-- START OF EXERCISE INPUT --
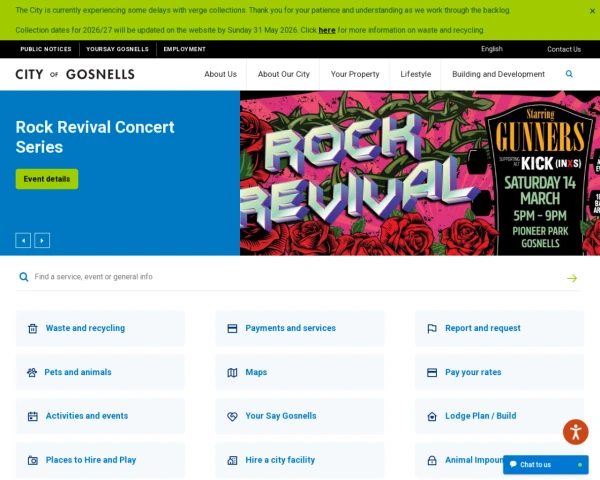
Task: Click the search magnifier icon in navigation bar
Action: 569,74
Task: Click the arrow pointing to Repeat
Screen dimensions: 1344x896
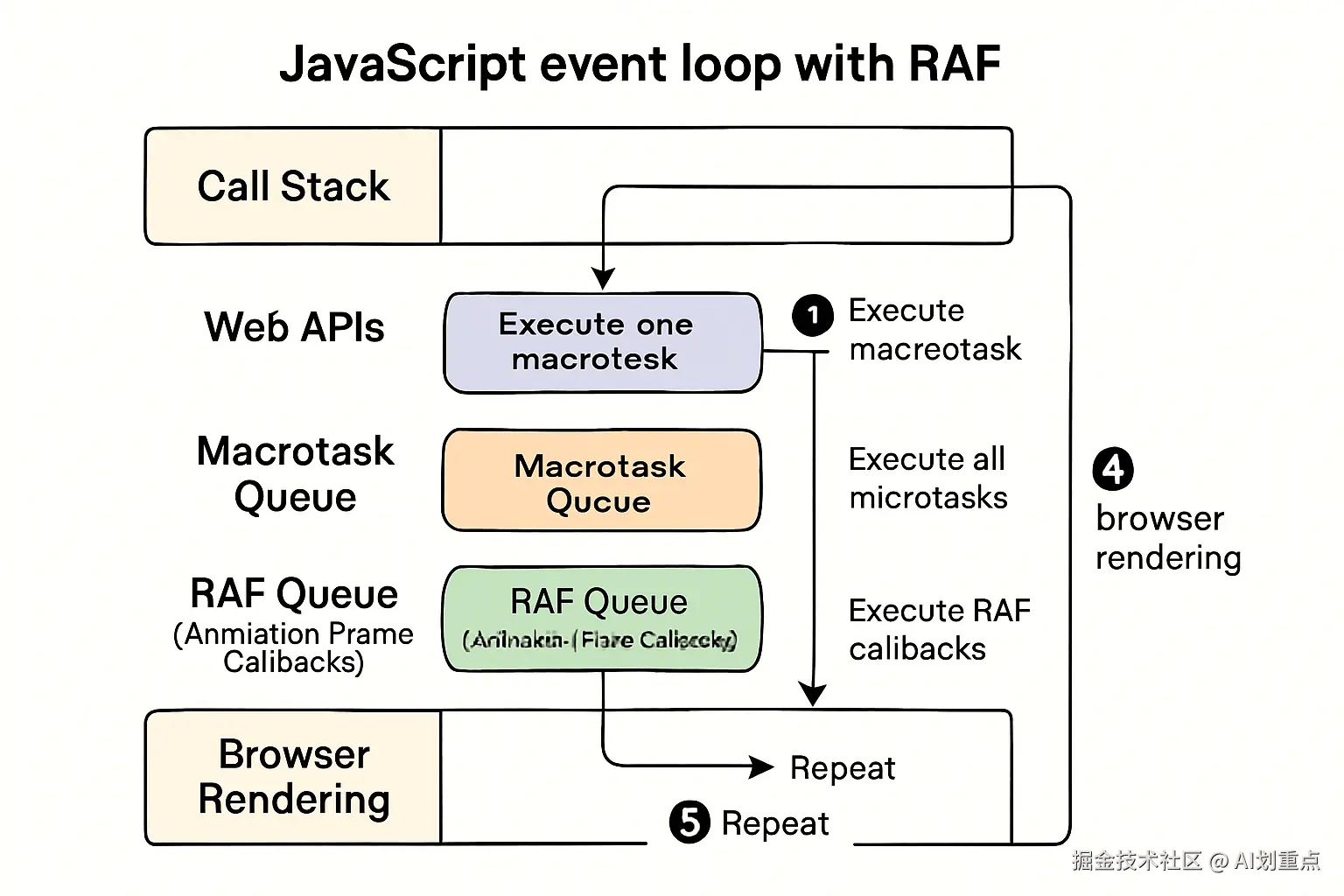Action: [761, 767]
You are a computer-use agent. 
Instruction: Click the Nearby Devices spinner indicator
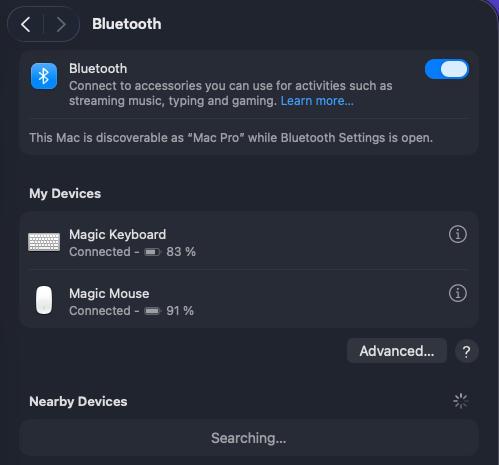[x=461, y=401]

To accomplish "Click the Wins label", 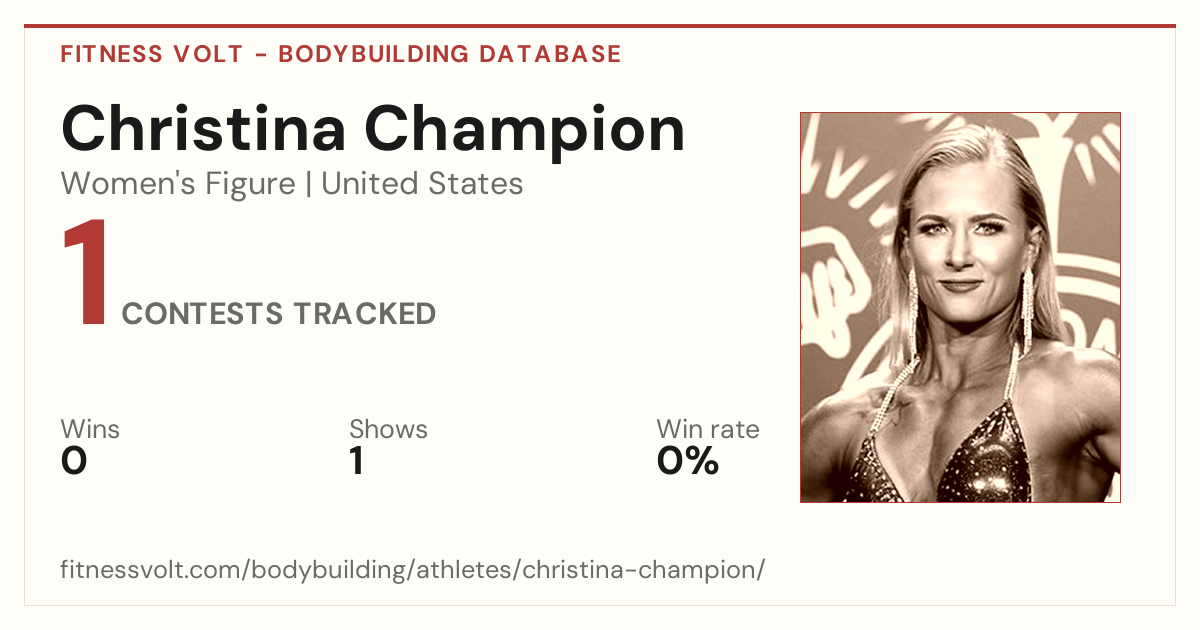I will tap(90, 429).
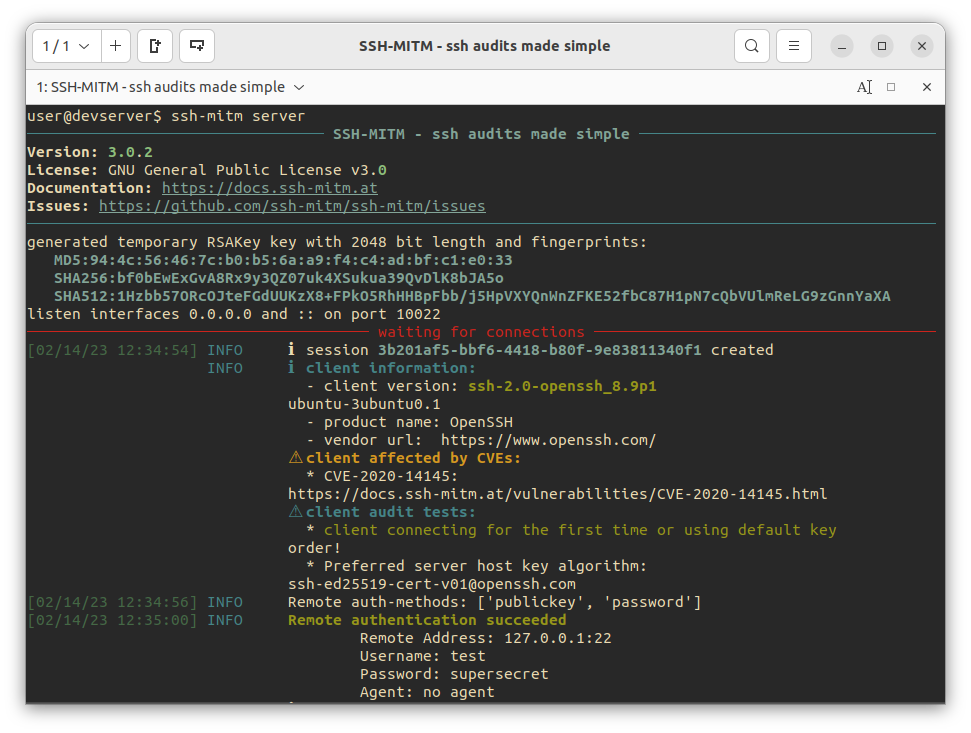Minimize the terminal window
Screen dimensions: 971x733
tap(841, 46)
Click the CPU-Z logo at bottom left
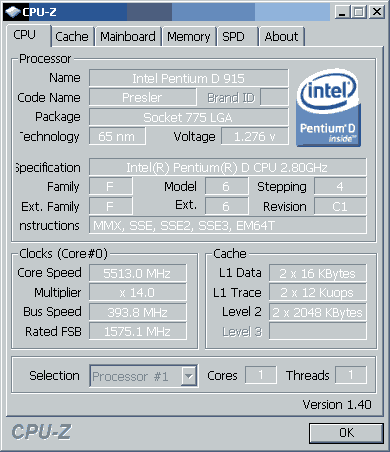Viewport: 390px width, 452px height. 41,432
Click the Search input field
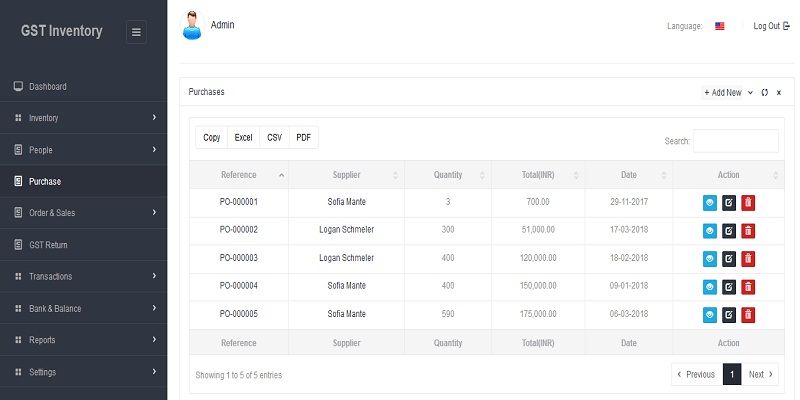 click(736, 141)
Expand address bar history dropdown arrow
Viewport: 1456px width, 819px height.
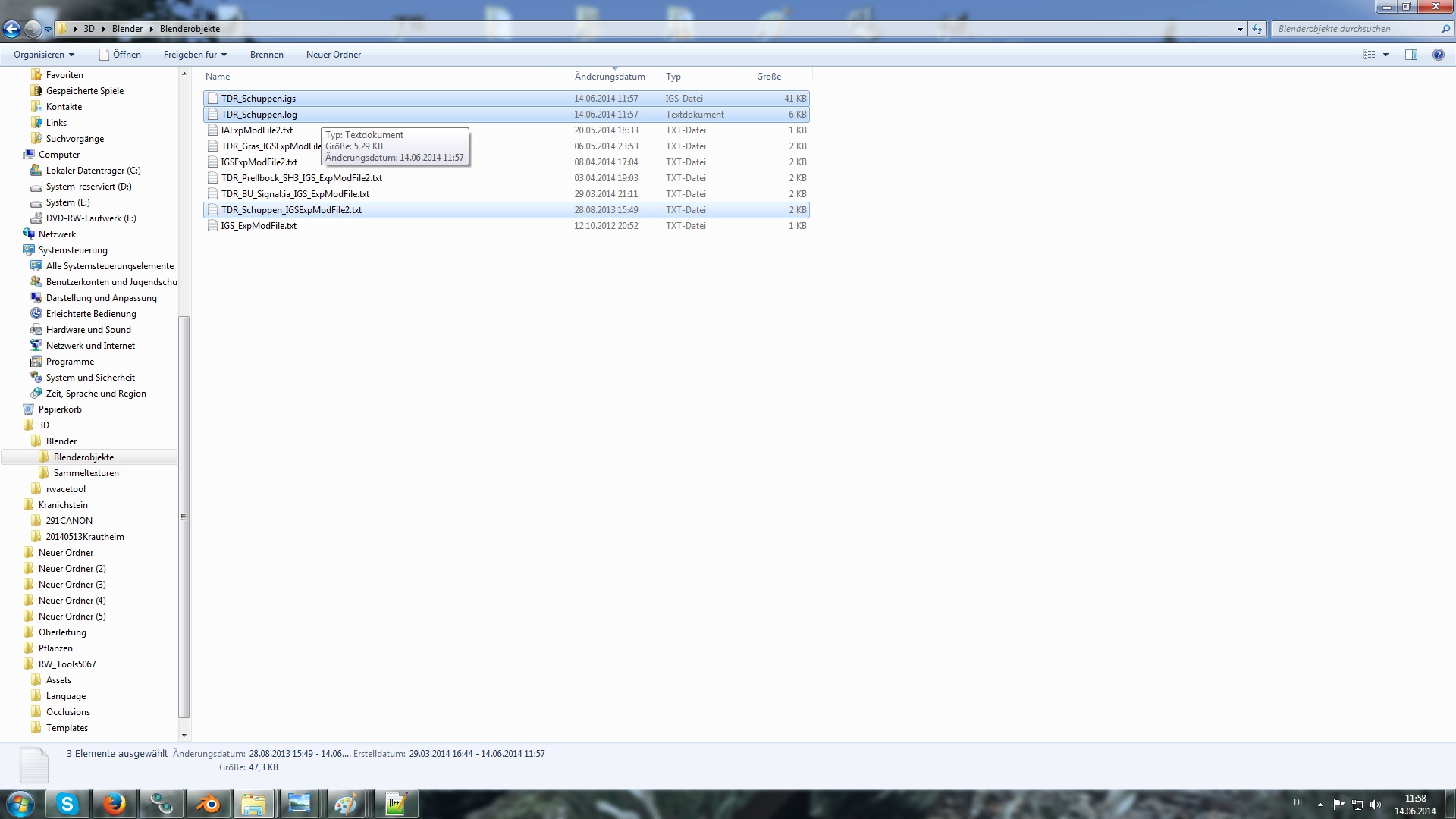point(1240,29)
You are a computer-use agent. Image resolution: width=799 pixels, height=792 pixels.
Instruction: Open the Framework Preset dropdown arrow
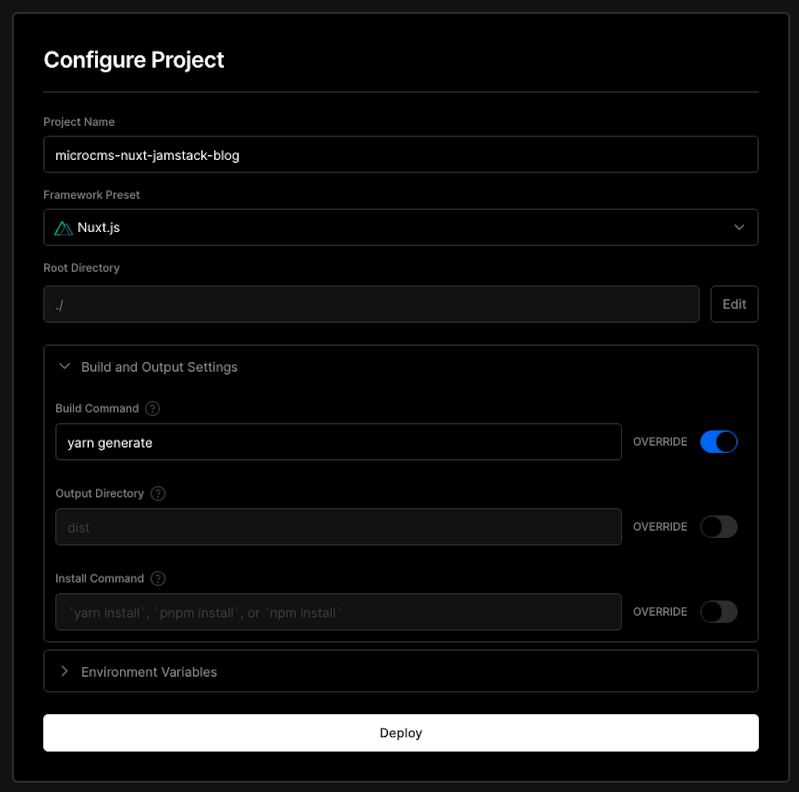[739, 228]
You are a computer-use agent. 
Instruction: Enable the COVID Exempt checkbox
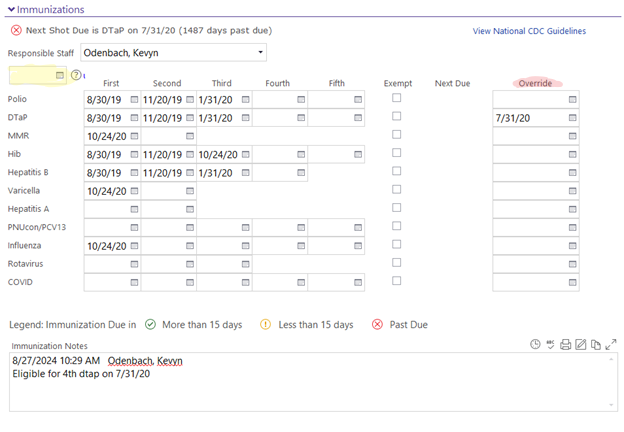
-- END OF EXERCISE INPUT --
● **EXERCISE**
Can you write out again the part that opens with the line containing "Task: Click the arrow pointing to Repeat" and closes with the line containing "[x=461, y=401]", shifting every coordinate in its answers by adding 64? Keep the requests in, but leave the pictures out.

● **RESULT**
Task: Click the arrow pointing to Repeat
Screen dimensions: 1344x896
Action: [825, 831]
You are a computer-use agent. 
Instruction: Click the Nearby Devices spinner indicator
[x=525, y=465]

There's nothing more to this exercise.